# EXERCISE GOAL:
Using the records below, copy every line that holds the string "agent".

# EXERCISE MATERIAL:
####################
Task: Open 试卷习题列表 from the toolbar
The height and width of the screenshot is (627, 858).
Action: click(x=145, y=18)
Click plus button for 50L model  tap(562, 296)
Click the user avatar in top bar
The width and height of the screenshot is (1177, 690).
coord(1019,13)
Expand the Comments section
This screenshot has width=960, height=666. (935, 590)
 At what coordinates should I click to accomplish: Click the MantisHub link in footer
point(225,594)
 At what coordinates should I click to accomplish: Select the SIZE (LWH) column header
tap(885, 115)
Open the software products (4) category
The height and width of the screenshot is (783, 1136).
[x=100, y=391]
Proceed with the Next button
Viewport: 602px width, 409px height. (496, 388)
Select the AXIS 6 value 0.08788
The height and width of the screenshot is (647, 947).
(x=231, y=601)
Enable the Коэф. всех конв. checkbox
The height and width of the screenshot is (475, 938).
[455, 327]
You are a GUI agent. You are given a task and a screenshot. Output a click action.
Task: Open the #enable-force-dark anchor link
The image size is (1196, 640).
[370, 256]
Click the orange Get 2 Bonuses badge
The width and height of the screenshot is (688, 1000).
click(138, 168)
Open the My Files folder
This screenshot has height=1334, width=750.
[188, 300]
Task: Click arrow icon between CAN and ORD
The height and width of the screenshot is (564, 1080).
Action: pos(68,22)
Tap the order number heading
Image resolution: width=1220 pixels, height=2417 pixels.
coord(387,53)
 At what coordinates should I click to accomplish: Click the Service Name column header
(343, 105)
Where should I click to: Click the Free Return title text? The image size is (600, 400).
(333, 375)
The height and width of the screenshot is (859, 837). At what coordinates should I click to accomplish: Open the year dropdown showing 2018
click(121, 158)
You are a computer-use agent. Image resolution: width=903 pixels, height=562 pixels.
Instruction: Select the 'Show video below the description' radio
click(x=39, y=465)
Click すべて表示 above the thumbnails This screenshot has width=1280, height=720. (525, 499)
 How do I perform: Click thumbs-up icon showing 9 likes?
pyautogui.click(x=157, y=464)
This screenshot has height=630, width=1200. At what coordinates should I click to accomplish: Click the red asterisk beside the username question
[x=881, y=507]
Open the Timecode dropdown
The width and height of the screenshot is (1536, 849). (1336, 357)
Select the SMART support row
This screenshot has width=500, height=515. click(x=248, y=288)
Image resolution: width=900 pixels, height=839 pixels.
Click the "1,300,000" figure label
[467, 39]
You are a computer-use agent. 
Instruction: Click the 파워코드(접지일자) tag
####################
# ANSWER SECTION:
You are a GUI agent. You are given a task and a screenshot. Output a click action.
You are a computer-use agent. Image resolution: width=903 pixels, height=562 pixels.
You are a computer-use agent. 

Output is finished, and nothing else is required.